Submitted to: Manual of Security Sensitive Microbes and Toxins
Publication Type: Book / Chapter
Publication Acceptance Date: March 8, 2013
Publication Date: April 29, 2014
Citation: Afonso, C.L., Miller, P.J. 2014. Newcastle disease virus (velogens). In: Liu, D, editor. Manual of Security Sensitive Microbes and Toxins. New York, NY: CRC Press. p. 689-702. Interpretive Summary: Newcastle disease viruses circulate in wild bird species and cause Newcastle Disease in poultry in different countries worldwide. The virus is often detected in neighboring countries or in countries with extensive commercial trade with the U.S. Virulent viruses also exist in wild birds in the U.S. The introduction of virulent viruses into U.S. poultry could have serious impacts on the production and in the trade of poultry and poultry products. Here we evaluate significant aspect of the agent and the disease including: Classification of the virus and biological properties, antigenicity, transmission, and recombination. In addition a description of the clinical features of infection, pathogenesis, identification, diagnosis, treatment and prevention are included.

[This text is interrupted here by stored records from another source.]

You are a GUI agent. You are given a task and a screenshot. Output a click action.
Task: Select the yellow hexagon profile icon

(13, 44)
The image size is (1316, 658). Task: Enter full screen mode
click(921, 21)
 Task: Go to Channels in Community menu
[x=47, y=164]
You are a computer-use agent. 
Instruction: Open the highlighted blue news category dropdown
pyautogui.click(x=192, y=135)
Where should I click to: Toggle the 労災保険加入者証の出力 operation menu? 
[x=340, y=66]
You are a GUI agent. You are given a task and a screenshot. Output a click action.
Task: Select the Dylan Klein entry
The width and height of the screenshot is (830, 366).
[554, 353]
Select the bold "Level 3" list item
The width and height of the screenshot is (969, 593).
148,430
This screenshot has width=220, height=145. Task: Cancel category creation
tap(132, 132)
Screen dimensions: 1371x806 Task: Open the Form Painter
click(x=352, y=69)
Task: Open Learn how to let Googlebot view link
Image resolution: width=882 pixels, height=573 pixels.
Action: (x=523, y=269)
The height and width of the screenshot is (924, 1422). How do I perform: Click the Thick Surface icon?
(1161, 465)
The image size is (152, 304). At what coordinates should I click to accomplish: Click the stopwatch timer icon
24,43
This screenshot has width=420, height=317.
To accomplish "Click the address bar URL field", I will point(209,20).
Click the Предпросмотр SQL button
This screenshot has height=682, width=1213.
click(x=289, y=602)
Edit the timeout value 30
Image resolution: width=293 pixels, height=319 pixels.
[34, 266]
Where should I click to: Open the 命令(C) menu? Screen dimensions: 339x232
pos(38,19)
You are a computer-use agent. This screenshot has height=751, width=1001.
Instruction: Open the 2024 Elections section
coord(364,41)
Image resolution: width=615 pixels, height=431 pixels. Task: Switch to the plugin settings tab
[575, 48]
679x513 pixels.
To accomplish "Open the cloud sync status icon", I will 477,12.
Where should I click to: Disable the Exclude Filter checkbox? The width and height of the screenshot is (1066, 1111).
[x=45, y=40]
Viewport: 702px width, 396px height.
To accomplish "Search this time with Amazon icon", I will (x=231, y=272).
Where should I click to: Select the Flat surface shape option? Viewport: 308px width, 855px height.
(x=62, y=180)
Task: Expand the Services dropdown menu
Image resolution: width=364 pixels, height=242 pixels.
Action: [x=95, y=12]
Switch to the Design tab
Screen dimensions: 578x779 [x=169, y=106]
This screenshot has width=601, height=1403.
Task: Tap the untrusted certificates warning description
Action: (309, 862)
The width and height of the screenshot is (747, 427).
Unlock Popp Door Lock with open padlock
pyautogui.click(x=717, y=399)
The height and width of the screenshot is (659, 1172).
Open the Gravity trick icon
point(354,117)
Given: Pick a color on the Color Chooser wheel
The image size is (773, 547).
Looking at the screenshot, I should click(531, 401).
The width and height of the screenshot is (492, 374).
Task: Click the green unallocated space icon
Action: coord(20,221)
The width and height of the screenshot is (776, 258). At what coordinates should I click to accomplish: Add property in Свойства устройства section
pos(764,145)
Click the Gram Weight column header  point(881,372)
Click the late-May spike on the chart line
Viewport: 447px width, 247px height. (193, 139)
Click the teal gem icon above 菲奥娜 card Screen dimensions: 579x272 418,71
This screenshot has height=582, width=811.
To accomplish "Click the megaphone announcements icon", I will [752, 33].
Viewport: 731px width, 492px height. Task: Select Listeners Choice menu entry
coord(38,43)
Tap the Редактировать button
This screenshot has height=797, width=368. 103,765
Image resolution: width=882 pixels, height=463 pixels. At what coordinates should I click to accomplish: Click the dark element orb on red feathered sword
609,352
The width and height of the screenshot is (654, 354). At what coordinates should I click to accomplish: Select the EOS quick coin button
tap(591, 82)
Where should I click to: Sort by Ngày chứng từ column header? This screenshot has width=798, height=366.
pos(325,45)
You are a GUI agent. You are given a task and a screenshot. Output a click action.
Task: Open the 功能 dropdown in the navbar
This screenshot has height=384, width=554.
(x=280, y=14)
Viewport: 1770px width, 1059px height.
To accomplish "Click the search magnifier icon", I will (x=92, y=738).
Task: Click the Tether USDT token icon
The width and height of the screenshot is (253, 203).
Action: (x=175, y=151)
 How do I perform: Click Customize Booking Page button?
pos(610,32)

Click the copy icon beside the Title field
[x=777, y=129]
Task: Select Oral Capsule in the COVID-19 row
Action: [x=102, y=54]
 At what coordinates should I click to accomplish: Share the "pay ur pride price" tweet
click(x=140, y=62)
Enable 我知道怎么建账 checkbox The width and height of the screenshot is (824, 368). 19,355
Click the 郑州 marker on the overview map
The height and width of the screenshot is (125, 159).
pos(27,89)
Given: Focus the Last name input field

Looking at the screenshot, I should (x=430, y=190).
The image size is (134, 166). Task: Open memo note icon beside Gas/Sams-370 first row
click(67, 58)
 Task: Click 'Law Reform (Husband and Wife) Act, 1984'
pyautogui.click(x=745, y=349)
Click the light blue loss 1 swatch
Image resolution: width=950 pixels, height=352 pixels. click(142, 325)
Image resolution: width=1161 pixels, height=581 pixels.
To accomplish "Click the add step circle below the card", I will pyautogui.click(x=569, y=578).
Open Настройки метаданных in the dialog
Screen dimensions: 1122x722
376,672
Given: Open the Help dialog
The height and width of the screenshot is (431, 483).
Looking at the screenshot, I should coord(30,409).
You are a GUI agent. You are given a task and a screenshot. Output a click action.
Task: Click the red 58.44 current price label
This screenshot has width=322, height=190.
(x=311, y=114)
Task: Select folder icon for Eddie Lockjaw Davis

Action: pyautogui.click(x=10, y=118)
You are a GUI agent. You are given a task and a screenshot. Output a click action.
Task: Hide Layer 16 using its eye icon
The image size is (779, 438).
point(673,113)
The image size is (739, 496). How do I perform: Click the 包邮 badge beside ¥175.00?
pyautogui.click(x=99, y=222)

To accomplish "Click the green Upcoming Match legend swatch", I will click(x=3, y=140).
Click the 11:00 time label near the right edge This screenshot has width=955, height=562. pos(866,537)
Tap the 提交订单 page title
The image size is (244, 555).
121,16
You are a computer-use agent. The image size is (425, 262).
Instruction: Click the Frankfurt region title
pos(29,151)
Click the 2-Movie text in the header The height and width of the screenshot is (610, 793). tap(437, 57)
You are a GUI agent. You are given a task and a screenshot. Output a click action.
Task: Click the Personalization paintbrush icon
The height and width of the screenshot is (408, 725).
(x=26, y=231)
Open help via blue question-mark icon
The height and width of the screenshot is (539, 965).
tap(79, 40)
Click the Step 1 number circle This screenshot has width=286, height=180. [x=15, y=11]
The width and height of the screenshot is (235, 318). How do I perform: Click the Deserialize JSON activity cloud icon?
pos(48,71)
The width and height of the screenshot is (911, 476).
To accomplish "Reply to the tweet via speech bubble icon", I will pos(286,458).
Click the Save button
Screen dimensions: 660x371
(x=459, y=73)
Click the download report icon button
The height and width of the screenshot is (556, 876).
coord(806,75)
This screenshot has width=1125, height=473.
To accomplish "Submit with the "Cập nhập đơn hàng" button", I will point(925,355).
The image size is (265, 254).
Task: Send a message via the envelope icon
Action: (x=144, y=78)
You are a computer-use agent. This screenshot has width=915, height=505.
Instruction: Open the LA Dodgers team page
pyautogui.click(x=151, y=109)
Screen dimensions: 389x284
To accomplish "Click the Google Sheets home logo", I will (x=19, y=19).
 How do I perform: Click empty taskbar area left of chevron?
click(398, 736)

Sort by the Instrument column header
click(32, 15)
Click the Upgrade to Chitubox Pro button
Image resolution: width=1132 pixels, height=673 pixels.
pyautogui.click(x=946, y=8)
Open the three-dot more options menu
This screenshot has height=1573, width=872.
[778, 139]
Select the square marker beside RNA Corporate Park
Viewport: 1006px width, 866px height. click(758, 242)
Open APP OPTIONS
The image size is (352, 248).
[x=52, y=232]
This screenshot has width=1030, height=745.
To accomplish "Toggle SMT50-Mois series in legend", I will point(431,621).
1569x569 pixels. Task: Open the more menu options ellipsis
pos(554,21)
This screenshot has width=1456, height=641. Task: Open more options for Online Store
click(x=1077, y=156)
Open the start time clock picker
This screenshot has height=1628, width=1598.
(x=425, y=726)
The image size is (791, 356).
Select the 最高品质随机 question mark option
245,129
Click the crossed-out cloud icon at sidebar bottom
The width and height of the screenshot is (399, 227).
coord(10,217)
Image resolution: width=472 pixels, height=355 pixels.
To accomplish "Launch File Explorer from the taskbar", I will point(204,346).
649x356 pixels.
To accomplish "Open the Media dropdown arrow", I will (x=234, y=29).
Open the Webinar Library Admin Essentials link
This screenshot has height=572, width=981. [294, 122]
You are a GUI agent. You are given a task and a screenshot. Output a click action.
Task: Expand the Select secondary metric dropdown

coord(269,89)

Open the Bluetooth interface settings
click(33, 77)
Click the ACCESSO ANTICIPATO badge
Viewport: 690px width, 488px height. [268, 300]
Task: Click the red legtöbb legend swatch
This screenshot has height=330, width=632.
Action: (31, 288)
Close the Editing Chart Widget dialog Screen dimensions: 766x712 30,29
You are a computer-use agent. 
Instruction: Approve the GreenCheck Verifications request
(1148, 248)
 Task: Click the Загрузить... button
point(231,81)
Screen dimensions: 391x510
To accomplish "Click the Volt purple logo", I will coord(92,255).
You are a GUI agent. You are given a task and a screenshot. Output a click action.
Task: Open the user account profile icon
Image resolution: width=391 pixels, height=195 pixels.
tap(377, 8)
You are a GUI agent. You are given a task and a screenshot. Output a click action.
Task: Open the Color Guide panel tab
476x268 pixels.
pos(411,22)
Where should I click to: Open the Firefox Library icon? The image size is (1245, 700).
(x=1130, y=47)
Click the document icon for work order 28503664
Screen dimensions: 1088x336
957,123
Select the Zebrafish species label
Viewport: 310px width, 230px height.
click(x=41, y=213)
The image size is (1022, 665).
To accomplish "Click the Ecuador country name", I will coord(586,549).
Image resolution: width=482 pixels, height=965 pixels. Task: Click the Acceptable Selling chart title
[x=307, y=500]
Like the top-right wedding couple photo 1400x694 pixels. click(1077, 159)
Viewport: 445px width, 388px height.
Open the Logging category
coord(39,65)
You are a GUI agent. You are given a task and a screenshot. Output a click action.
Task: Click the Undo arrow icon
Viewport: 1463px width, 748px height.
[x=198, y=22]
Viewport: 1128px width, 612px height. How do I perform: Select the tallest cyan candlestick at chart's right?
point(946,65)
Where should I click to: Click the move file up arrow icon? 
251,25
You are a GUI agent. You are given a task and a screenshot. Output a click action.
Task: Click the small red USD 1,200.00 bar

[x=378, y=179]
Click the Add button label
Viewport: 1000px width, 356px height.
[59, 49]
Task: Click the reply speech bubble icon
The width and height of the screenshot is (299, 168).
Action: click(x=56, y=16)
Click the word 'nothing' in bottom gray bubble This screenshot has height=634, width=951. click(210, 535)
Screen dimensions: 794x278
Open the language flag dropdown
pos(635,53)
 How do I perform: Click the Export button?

Technical Abstract: Newcastle disease virus (NDV) is also known as avian paramyxovirus serotype-1 (APMV-1). While all NDV are referred to as APMV-1 and are of one serotype, only infections with virulent NDV (vNDV) cause Newcastle disease (ND). Newcastle disease virus strains are defined as virulent if they 1) have three or more basic amino acids in their fusion cleavage sites (position 113 to 116 of the un-cleaved fusion protein [F0]) with a phenylalanine at position 117, or 2) obtain a intracerebral pathogenicity index (ICPI) value of > 0.7 in day-old chickens (Gallus gallus). NDV can infect over 200 species of birds and it is likely that all bird species are susceptible with mortalities of up to 100% possible in naïve birds of certain species. Newcastle disease virus is endemic in poultry in many countries of Africa and Asia, in smaller areas of Mexico, Central and South America and in cormorants in the United States (U.S.) and Canada. The virus continues to be endemic in pigeons worldwide since the third panzootic started in the 1970s in the Middle East. Infections with vNDV are reportable to the World Organization for Animal Health (OIE) and if detected in poultry species can lead to trade restrictions of poultry or poultry products. In 2011, 80 countries reported outbreaks of ND in poultry or wild birds. Large gaps of knowledge existing in the areas of epidemiology and evolution that limit the control of the disease. Recurrent infection of poultry and wild birds allows the maintenance of a huge reservoir for the viruses worldwide. Better control strategies that replace culling of infected birds are needed to prevent outbreaks.